Data pertaining to health care in India, evidence shows, is significantly compromised in terms of its quality, its periodicity and coverage. In addition, “there is a visible discrepancy between the type of information available and what is required by health planners, medical scientists and researchers,” says a recent paper by the Health Team of the National Institute of Public Finance and Policy (NIPFP), New Delhi.
It has been well recognised and acknowledged by the government officials that data collection system in India needs to be completely revamped as different data sources lead to different conclusions. So if you want to know the proportion of births that were delivered by caesarian section in a private health facility of Andhra Pradesh, National Family Health Survey (NFHS)-4 will say it is 57 per cent but the Health Information System of the National Rural Health Mission 2015-16 pegs it at around 42 per cent.
Data gaps
In an issue brief published by the Observer Research Foundation (ORF), four major data gaps were identified. First, there is a lack of data at the sub-State or the district level, making it difficult to plan for targeted interventions. Second, data is collected at irregular intervals, which doesn’t allow for mid-course policy correction. For example, the fourth round of NFHS was conducted after a gap of nine years. Third, data remains incomplete in many surveys and tools, especially in administrative data at hospitals and nursing centres in smaller towns and districts. Fourth, which is a problem across the board, is data quality. The issue brief mentions that the lack of an independent quality control body limits the quality of available data, especially given that the information passes through various layers before reaching the stage of evaluation and analysis.

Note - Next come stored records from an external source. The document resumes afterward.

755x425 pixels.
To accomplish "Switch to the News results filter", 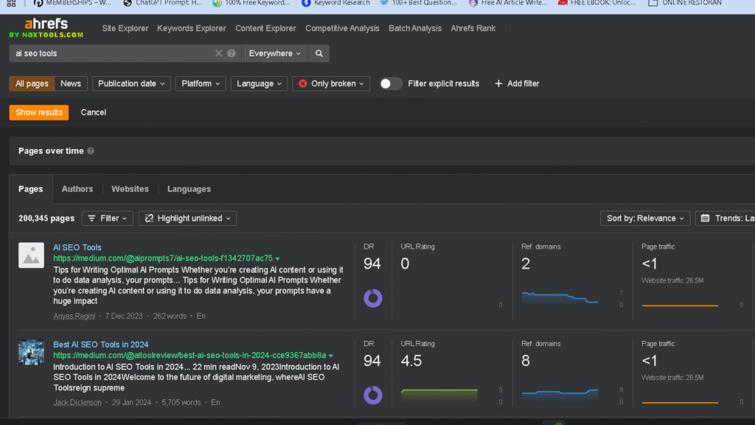I will tap(70, 83).
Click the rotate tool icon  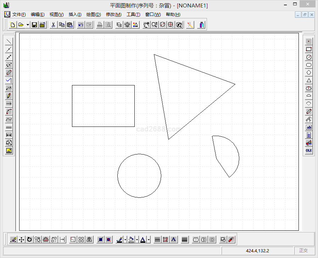pos(29,240)
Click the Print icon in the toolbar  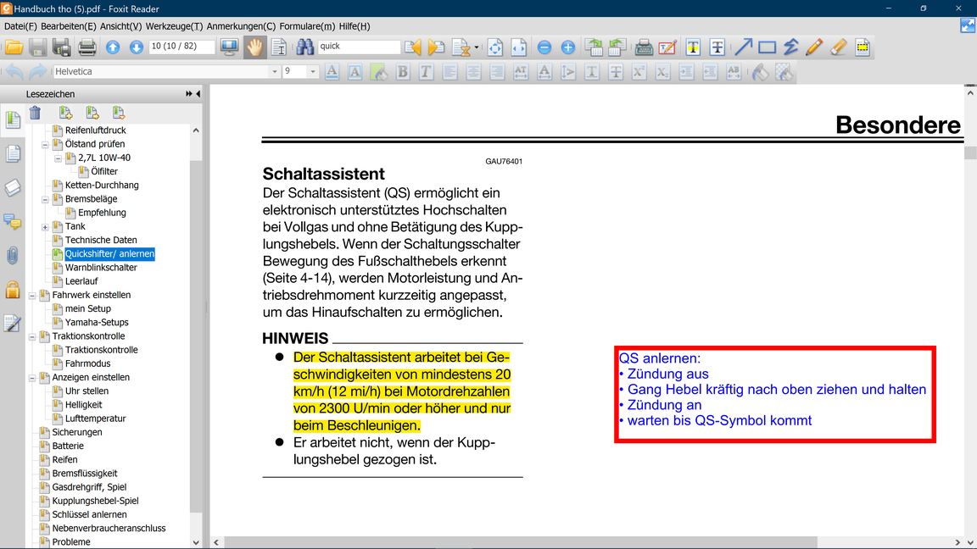87,47
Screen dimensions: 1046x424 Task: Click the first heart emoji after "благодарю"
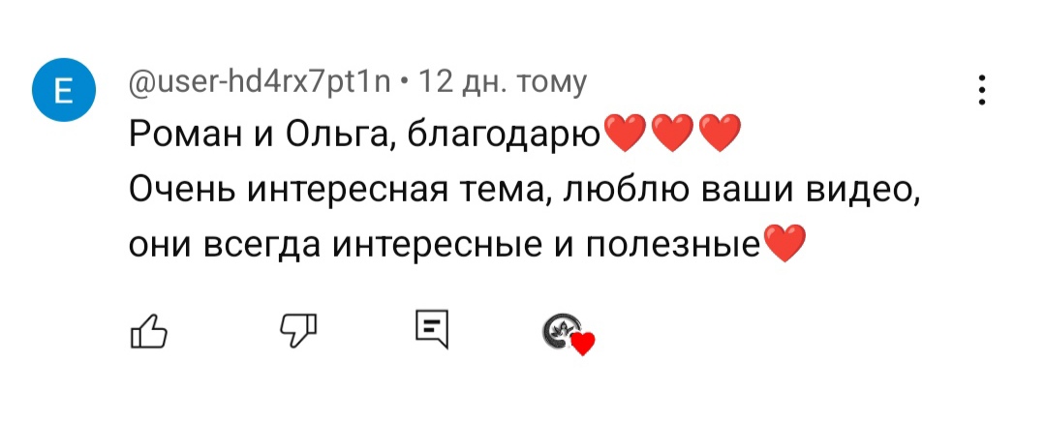pos(625,135)
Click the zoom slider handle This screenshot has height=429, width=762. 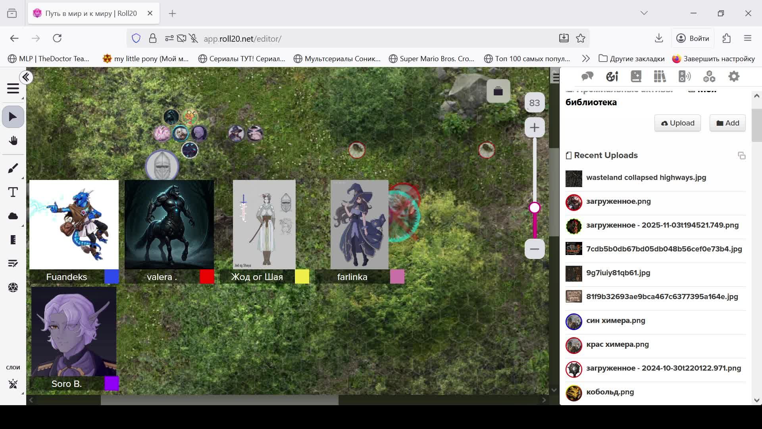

In order to ensure that we get credible and reliable data, systemic concerns must be taken into consideration. Figuring out why the data was collected often hints towards how it was collected. For instance, there are reports that have found that data for various indicators is being over reported because ground staff who put the data together, are aware that the set of indicators being reported is vital for the success of the programme, and consequently serves as a benchmark of their own performance, leading to conflict-of-interest. Further, the NIPFP paper says that the lack of training on probing skills of the enumerators of large-scale surveys has been in question. “The way questions are put forth changes the spending reported in the Consumer Expenditure Survey and National Sample Survey Office (NSSO) Morbidity and health care surveys, leading to different results.”
Lack of health-care data from the private sector is another major caveat. The NIPFP paper finds that the National Health Profile published by the Central Bureau of Health Intelligence, New Delhi, remains “severely compromised” in terms of health expenditures incurred at private facilities — even though 70 per cent of the health expenditure is reported at those institutions.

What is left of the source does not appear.